Report back every line in the data that includes the string "computer".

***** Input material *****

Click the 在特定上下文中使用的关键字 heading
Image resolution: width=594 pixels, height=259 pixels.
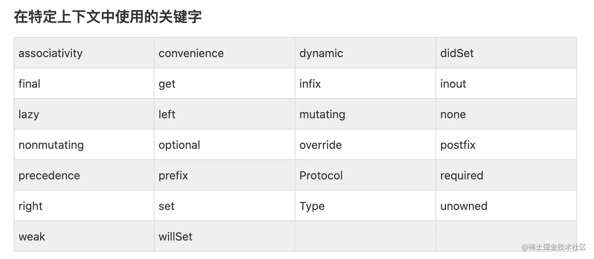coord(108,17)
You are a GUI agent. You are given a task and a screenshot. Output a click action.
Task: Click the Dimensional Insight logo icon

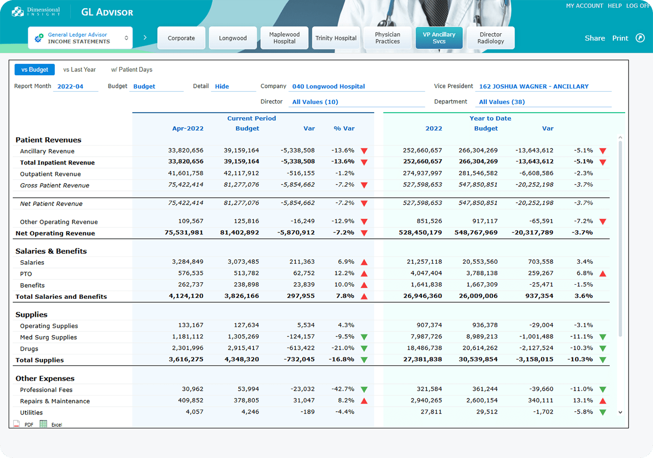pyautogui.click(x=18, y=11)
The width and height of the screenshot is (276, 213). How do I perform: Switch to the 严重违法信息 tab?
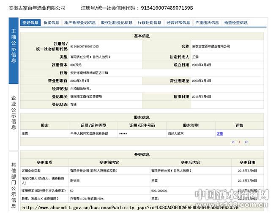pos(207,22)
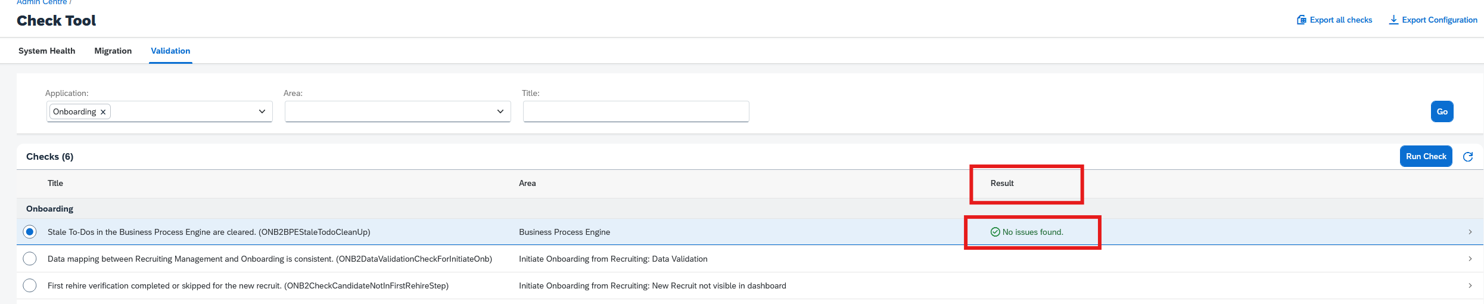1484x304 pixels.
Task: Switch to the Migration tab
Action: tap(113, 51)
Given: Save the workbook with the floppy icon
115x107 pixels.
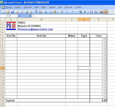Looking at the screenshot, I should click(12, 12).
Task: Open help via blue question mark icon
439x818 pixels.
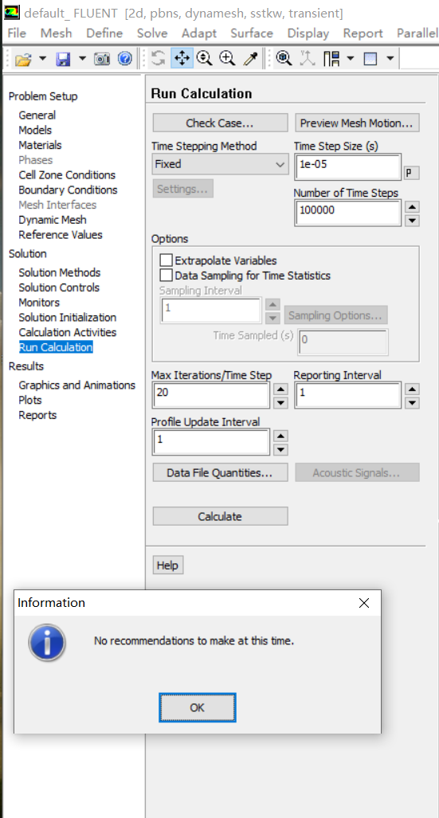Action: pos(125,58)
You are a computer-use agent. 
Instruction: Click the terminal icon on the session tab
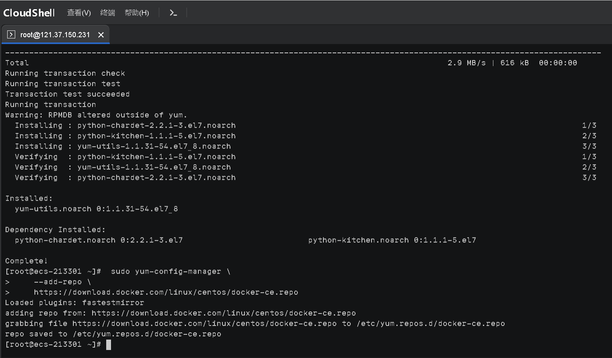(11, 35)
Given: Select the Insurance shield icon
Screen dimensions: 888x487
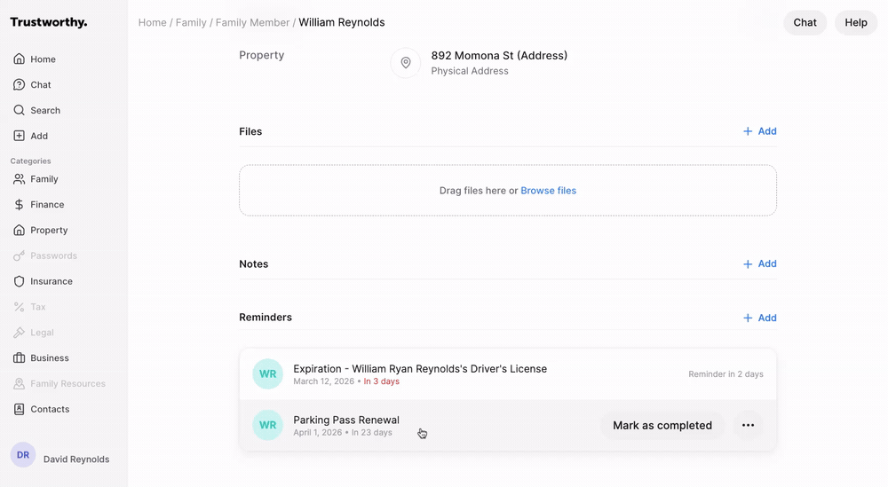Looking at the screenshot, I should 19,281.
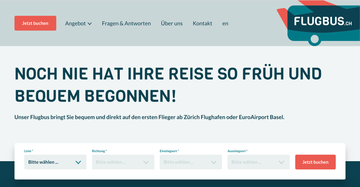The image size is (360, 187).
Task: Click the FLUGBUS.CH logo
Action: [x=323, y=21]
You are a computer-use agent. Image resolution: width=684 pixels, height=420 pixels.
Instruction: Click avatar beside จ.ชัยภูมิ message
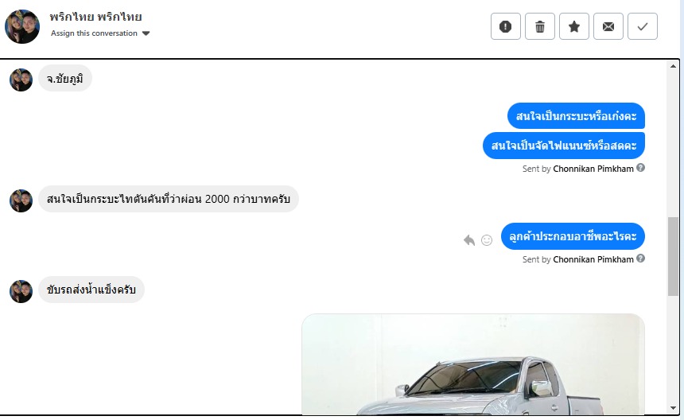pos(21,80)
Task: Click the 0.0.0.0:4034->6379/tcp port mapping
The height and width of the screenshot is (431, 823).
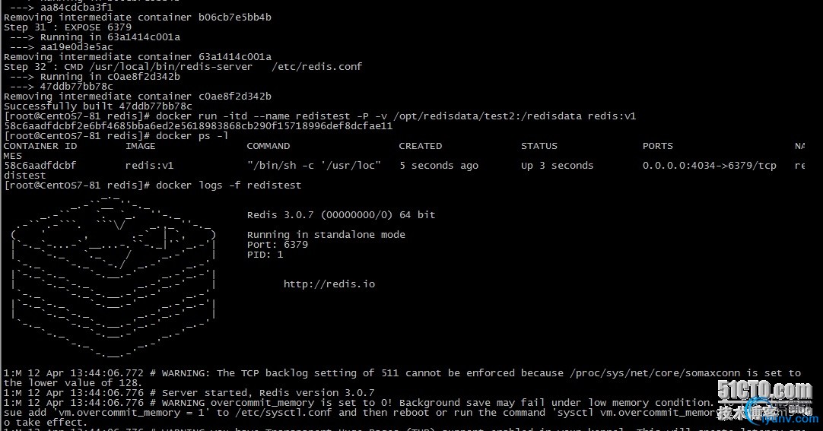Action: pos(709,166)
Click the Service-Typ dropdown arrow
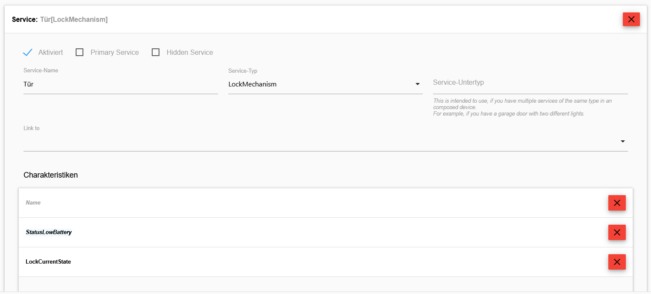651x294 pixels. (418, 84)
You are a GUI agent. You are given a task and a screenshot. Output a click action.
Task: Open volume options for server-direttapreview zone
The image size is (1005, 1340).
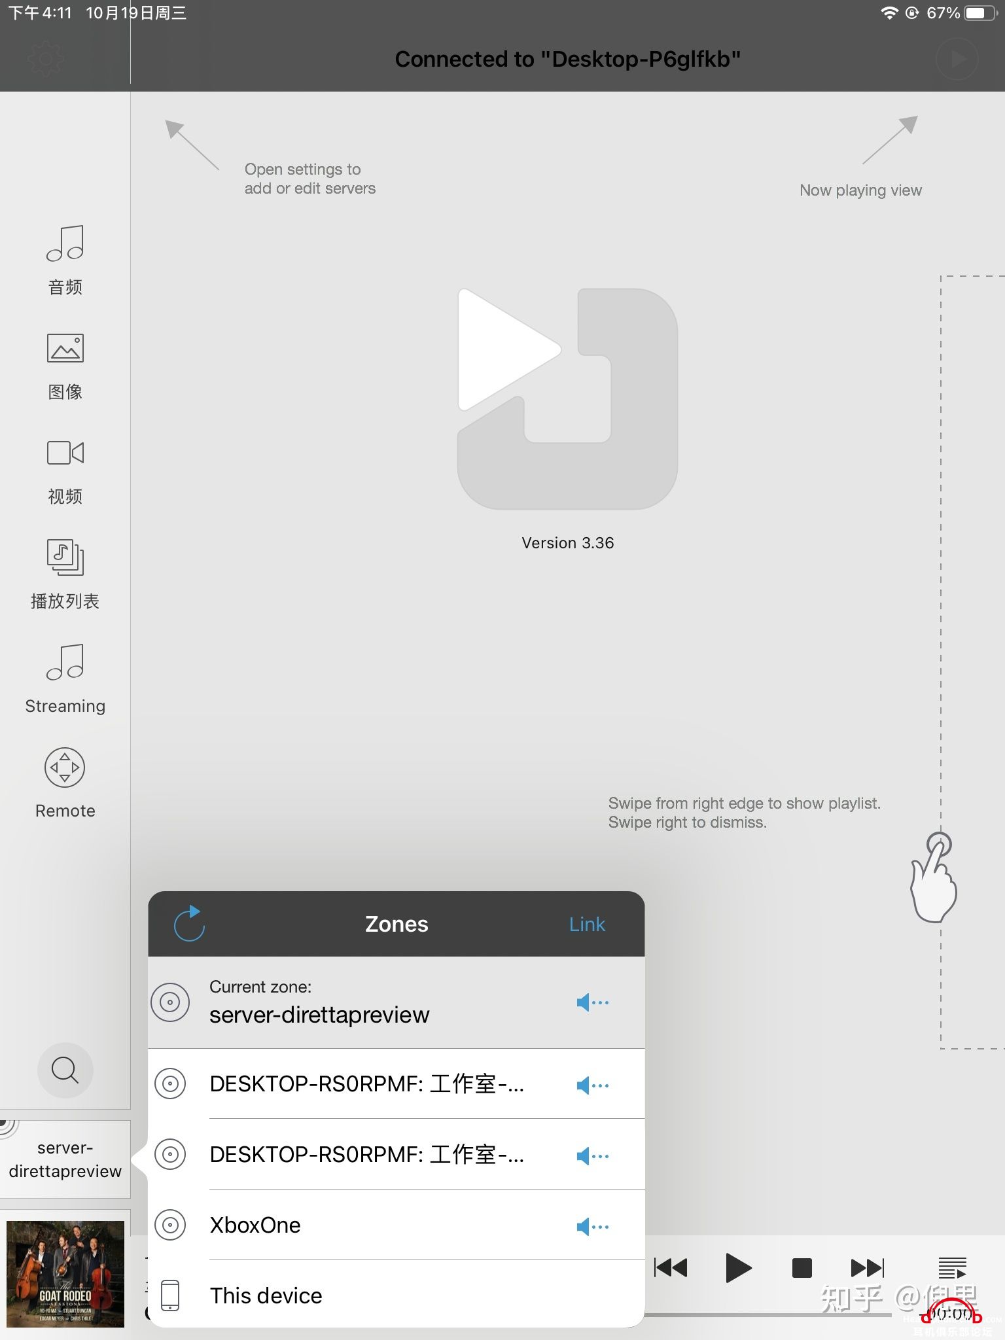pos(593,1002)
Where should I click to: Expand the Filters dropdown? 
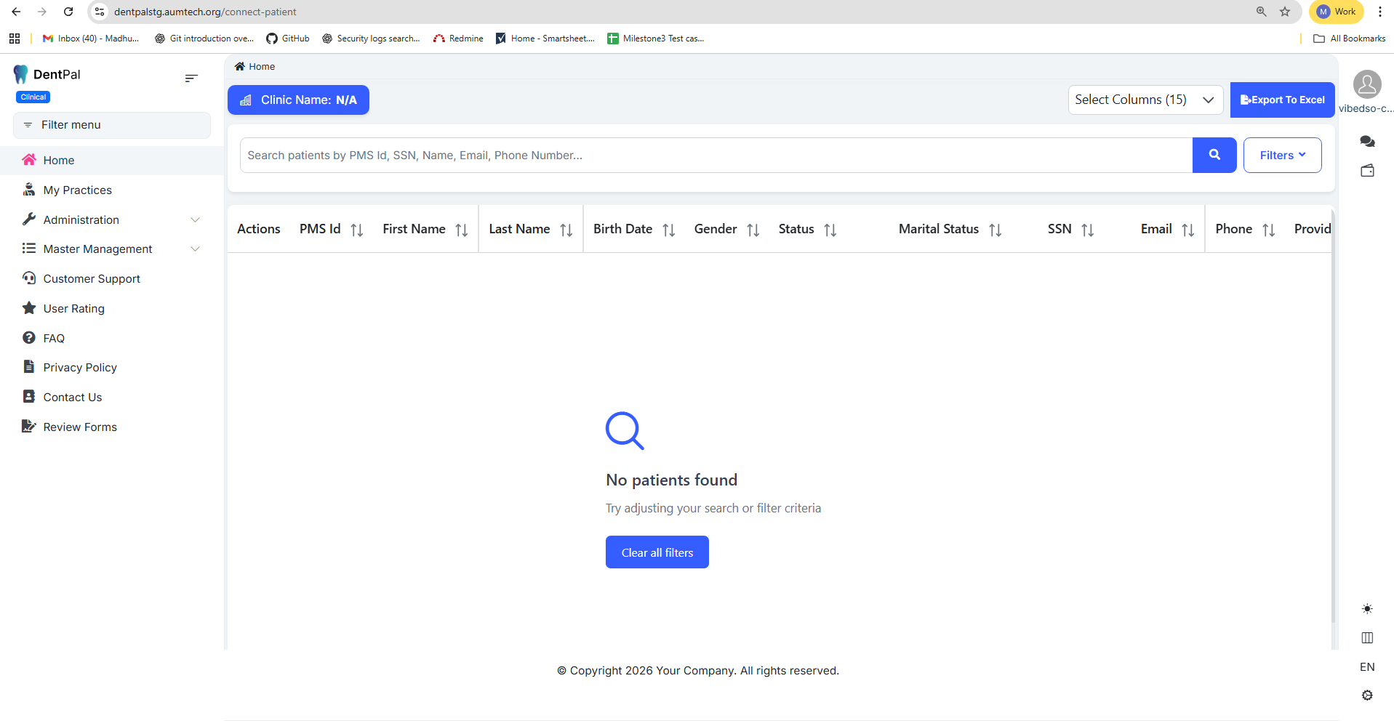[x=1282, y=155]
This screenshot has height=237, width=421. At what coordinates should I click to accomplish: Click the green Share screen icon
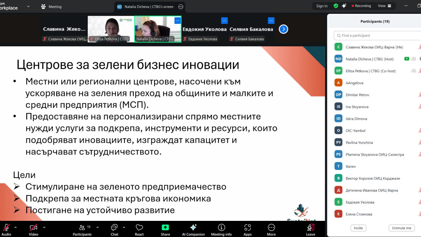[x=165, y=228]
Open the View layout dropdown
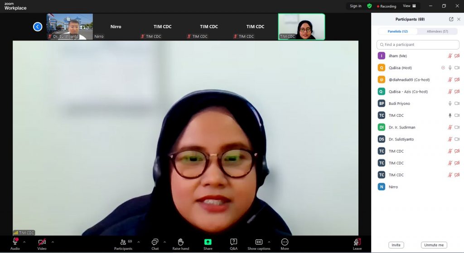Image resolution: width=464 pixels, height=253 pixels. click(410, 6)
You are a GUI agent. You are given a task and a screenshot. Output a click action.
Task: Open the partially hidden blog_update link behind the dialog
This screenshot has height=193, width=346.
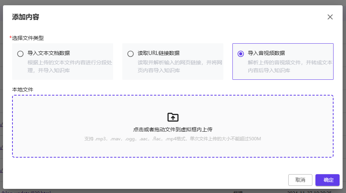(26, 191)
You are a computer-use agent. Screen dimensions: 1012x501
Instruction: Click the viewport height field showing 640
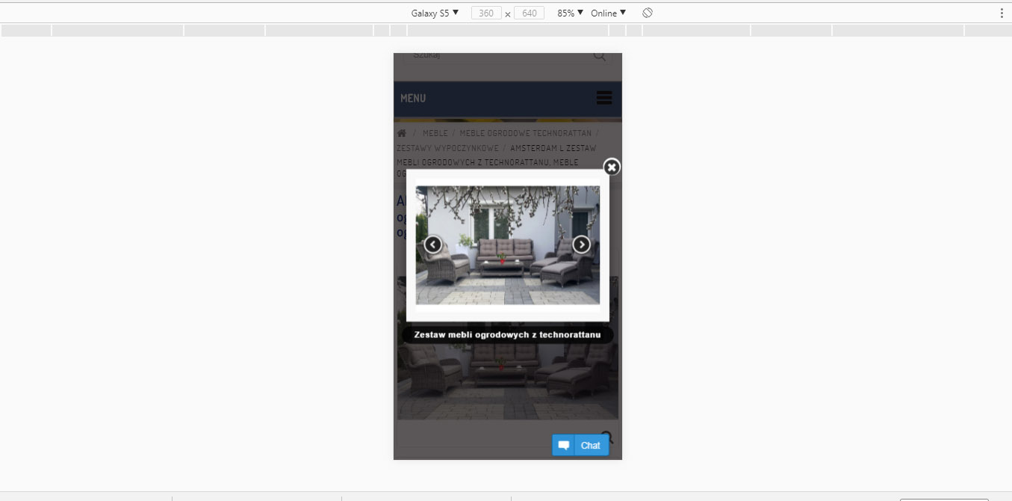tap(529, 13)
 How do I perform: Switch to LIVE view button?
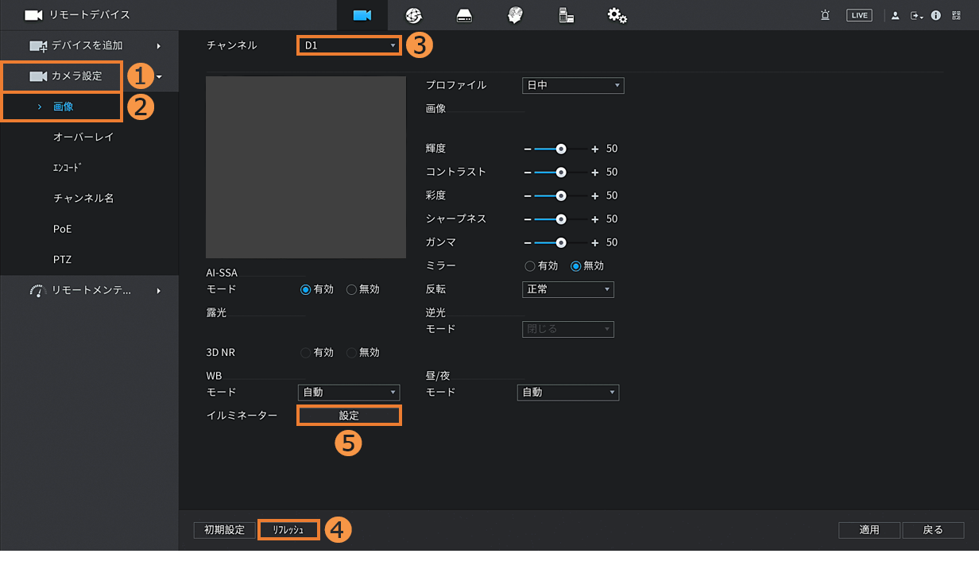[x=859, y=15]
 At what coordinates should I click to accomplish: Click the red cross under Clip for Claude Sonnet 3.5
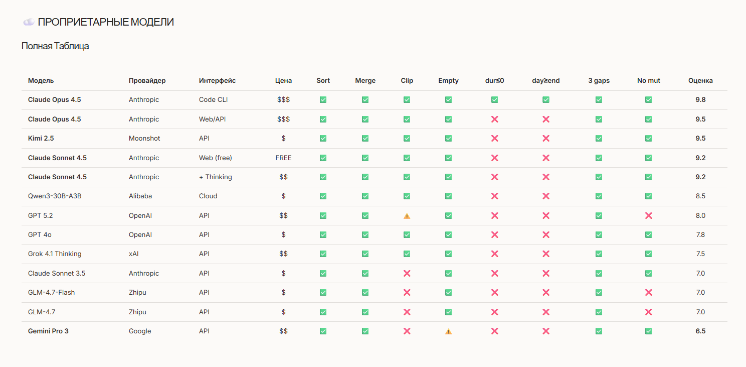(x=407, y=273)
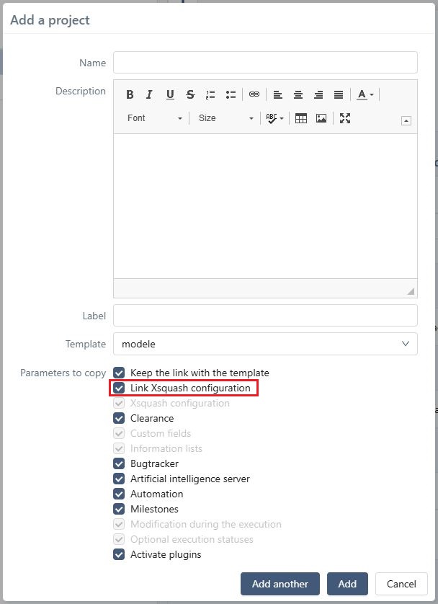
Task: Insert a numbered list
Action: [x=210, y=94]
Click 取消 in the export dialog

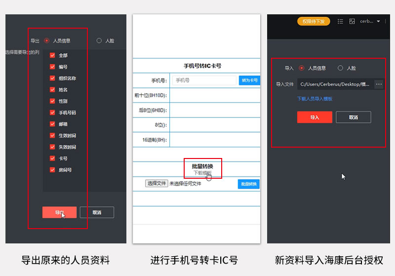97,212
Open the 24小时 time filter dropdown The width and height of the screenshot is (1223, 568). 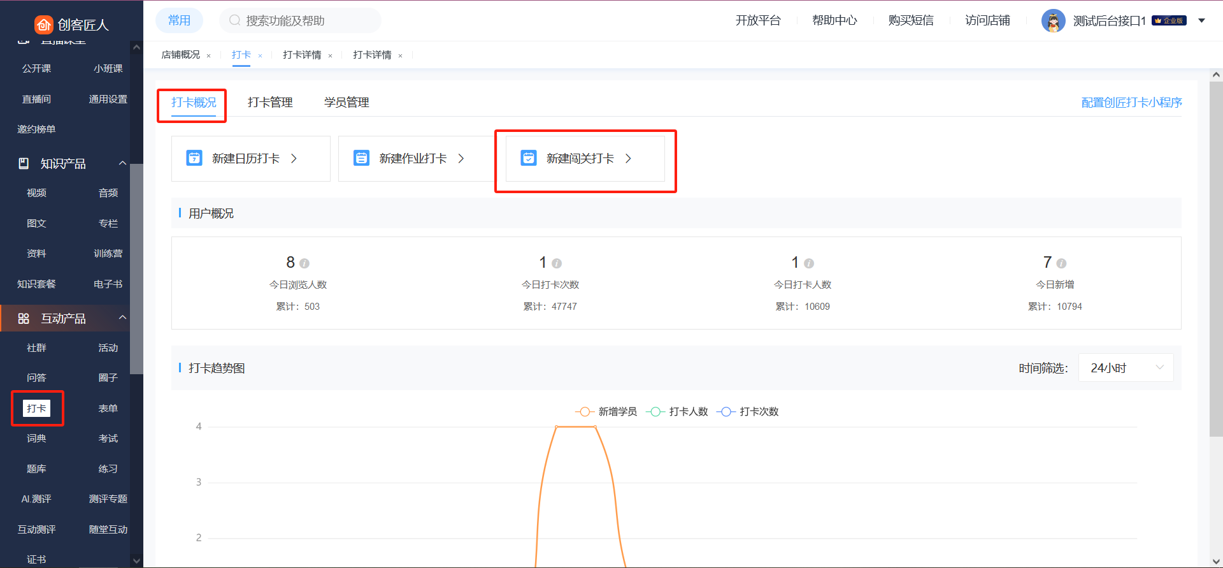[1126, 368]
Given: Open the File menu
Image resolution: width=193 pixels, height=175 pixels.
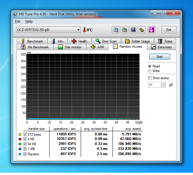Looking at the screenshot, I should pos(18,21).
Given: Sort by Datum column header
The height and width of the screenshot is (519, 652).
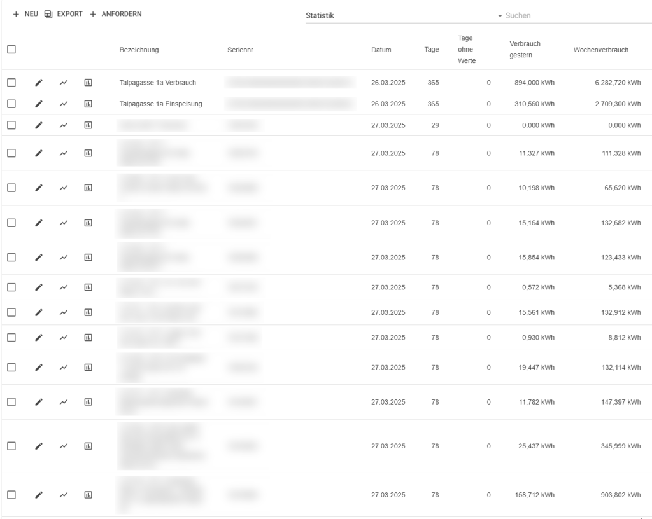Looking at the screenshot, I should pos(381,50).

*****

Output.
You are a computer-use agent. 
You are a computer-use agent. Image resolution: width=684 pixels, height=420 pixels.
You are a computer-use agent. Screen dimensions: 1012x501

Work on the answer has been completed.